Task inputs →
☆ ☆ ☆ ☆ ☆

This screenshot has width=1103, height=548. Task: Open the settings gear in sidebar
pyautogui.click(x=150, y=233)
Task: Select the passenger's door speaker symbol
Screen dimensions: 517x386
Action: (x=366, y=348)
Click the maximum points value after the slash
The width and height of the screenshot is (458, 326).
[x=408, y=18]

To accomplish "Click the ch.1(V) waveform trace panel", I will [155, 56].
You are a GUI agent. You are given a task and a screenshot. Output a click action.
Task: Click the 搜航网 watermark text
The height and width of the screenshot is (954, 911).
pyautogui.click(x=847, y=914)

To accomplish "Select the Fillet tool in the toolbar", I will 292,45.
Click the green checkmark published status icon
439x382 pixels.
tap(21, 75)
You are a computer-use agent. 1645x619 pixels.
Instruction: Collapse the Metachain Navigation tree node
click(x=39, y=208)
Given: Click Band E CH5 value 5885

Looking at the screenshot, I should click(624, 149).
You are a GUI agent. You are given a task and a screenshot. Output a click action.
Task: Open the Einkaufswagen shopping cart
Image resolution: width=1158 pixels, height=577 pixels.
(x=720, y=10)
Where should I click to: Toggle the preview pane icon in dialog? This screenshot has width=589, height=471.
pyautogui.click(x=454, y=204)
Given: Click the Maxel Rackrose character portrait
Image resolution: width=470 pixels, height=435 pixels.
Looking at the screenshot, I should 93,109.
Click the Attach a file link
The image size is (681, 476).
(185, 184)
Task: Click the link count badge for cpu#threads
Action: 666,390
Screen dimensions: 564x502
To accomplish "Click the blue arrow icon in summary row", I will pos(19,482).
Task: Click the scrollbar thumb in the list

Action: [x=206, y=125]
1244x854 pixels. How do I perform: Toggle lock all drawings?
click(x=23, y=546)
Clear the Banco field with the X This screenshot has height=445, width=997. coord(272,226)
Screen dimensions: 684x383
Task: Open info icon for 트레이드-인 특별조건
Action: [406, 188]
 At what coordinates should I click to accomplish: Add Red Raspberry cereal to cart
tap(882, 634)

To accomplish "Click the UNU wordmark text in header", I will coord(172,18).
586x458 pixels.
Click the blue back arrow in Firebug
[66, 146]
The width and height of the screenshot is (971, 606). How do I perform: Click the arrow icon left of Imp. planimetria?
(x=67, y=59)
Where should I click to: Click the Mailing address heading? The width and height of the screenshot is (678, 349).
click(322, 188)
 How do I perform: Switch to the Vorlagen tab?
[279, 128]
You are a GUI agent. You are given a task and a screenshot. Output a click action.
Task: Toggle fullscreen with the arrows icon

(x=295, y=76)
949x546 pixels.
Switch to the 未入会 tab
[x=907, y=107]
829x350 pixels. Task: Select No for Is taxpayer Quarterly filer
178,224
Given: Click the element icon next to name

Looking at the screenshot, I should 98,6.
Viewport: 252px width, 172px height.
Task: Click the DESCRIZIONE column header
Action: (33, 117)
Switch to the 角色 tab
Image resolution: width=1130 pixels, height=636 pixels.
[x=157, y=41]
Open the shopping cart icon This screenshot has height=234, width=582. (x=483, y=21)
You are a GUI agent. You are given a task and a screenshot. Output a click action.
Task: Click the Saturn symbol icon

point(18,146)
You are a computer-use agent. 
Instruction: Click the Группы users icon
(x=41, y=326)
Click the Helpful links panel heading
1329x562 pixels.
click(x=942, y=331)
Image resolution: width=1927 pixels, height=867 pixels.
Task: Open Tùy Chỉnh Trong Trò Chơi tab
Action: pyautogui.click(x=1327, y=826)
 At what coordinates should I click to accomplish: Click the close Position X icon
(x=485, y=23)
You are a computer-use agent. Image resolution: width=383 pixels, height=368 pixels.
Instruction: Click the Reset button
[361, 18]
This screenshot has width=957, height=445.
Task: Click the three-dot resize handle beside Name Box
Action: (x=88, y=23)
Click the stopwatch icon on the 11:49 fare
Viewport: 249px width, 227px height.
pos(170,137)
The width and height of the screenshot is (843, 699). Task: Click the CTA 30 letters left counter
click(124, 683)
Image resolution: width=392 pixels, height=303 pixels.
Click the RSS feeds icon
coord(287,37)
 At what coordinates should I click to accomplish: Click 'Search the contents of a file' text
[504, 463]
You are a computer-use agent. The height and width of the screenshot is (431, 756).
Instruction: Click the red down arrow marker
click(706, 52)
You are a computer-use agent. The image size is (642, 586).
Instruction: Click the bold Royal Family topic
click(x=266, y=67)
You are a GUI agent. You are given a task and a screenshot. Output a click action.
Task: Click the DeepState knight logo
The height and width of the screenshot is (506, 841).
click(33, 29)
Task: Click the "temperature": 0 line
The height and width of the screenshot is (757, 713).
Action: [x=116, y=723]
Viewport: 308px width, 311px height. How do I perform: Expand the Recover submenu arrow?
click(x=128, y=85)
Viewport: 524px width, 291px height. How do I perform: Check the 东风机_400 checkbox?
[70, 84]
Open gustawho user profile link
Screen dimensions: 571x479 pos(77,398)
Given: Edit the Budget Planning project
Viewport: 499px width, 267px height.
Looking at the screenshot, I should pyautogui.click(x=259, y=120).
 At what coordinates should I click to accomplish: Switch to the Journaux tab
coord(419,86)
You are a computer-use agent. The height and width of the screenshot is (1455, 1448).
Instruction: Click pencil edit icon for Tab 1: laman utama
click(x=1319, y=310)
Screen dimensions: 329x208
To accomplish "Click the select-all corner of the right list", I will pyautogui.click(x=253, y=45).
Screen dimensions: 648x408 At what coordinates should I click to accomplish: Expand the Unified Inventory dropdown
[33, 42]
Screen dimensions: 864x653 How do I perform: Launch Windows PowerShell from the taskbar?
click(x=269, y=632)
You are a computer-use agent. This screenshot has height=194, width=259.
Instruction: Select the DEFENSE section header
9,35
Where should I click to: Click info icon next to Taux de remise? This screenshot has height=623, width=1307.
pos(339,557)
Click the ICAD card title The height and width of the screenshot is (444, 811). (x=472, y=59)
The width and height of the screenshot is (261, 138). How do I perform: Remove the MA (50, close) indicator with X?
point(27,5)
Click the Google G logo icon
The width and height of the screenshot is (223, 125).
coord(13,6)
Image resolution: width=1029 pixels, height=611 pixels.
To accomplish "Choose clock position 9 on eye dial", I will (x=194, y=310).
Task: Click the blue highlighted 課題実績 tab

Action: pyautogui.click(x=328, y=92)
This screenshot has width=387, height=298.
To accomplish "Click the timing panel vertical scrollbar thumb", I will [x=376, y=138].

☆ ☆ ☆ ☆ ☆

Exercise → Copy out all lines from the material above that contain the string "shopping".

Task answer →
Task: Open the Einkaufswagen shopping cart
Open the shopping cart icon This screenshot has height=234, width=582. (x=483, y=21)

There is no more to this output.